SELECTED EXTRACT:
Vernon Reizman's Profile

We agreed with a key long term supplier, whom we have an excellent relationship with, to change payment terms from 1%10 n30 to straight n30. In return the supplier brought their price down. We took advantage of the payment reduction but 2 of our 4 divisions missed the change in payables and continued to take the 1% discount. The supplier noticed after 15 months and is asking to go back and reclaim the improper cash discounts, adjusted for cost of money. I agreed to go back 30 days but supplier feels I am not being reasonable. How far back would you go in correction of an error?

SOURCE DATA:
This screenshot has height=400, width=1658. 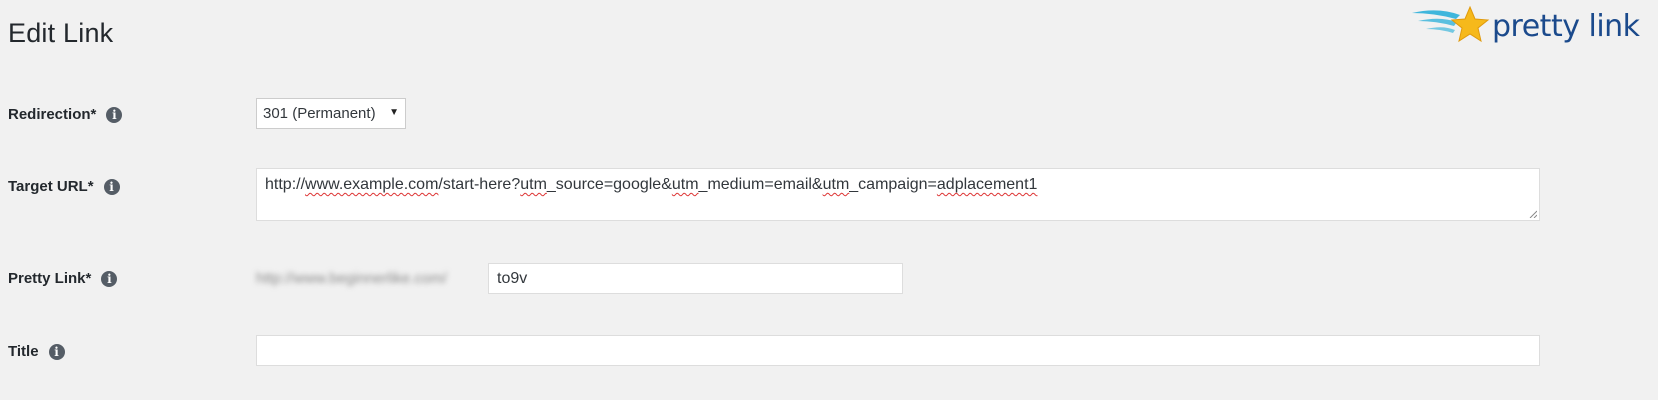 I want to click on pretty-link-base-url: http://www.beginnerlike.com/, so click(x=352, y=278).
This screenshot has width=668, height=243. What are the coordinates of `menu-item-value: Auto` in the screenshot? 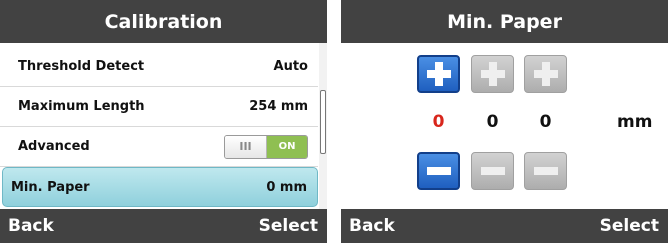 It's located at (290, 66).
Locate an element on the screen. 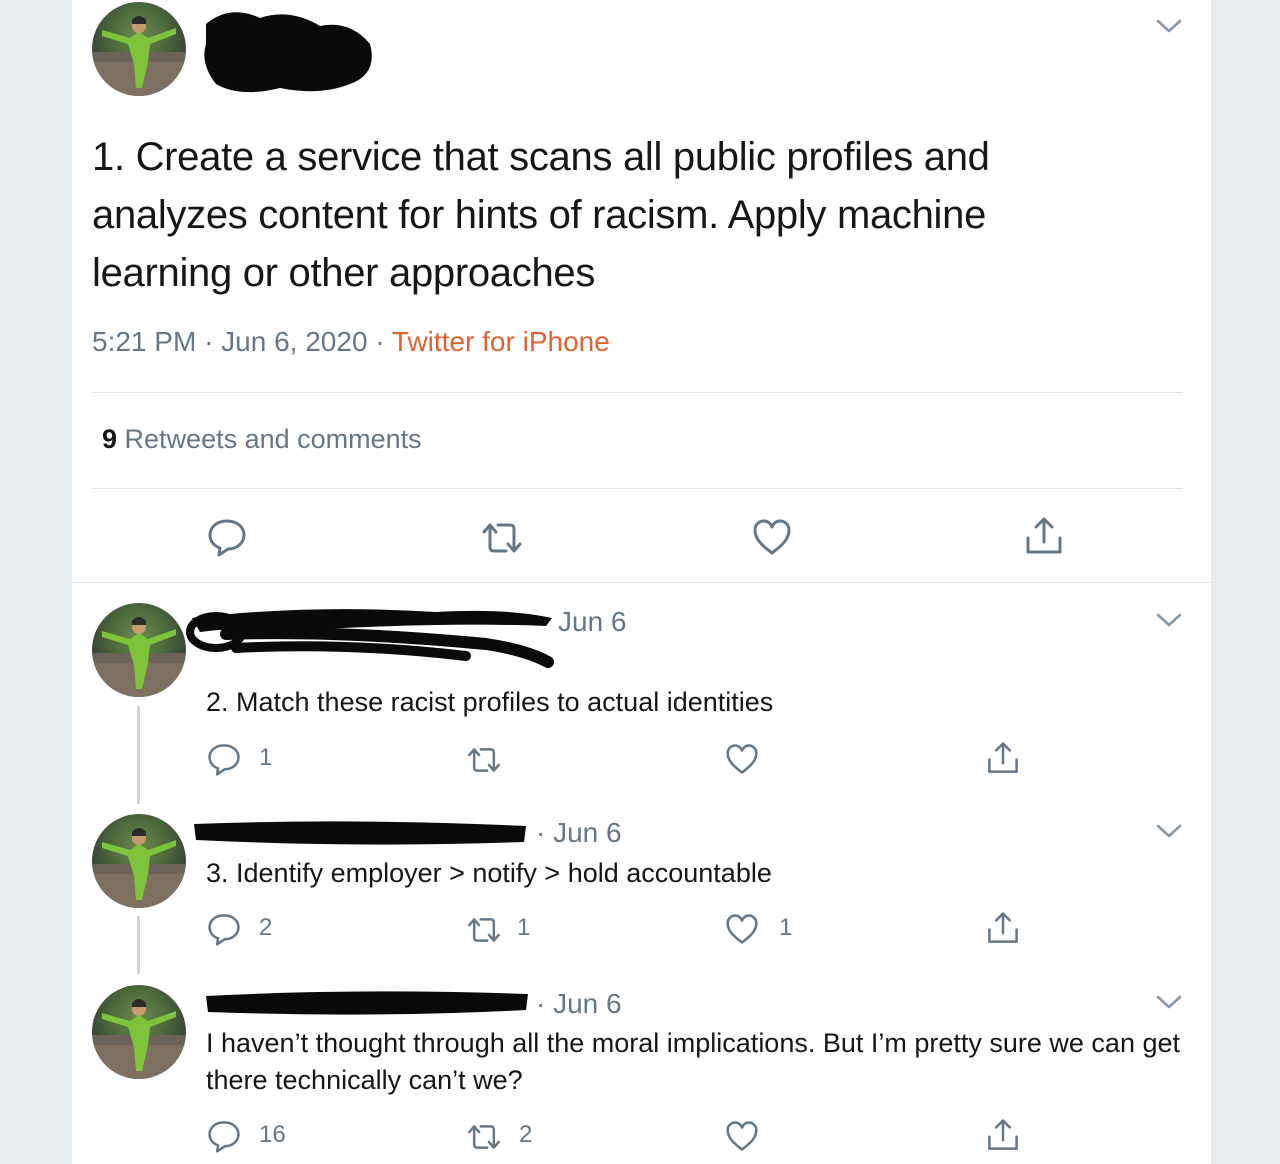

TASK SET:
1 - In the post about supplier payment terms, how long did it take the supplier to notice the improper discounts?
2 - Summarize the post about supplier payment terms in two sentences.
Draw only on the post about supplier payment terms, not on the listing.

EXPECTED RESULTS:
1 - 15 months.

2 - A company agreed with a long-term supplier to move from 1%10 n30 to straight n30 payment terms in return for a lower price, but two of its four divisions missed the change and kept taking the 1% discount. After 15 months the supplier noticed and asked to reclaim the improper discounts, adjusted for cost of money, and the writer offered to go back only 30 days, which the supplier considers unreasonable.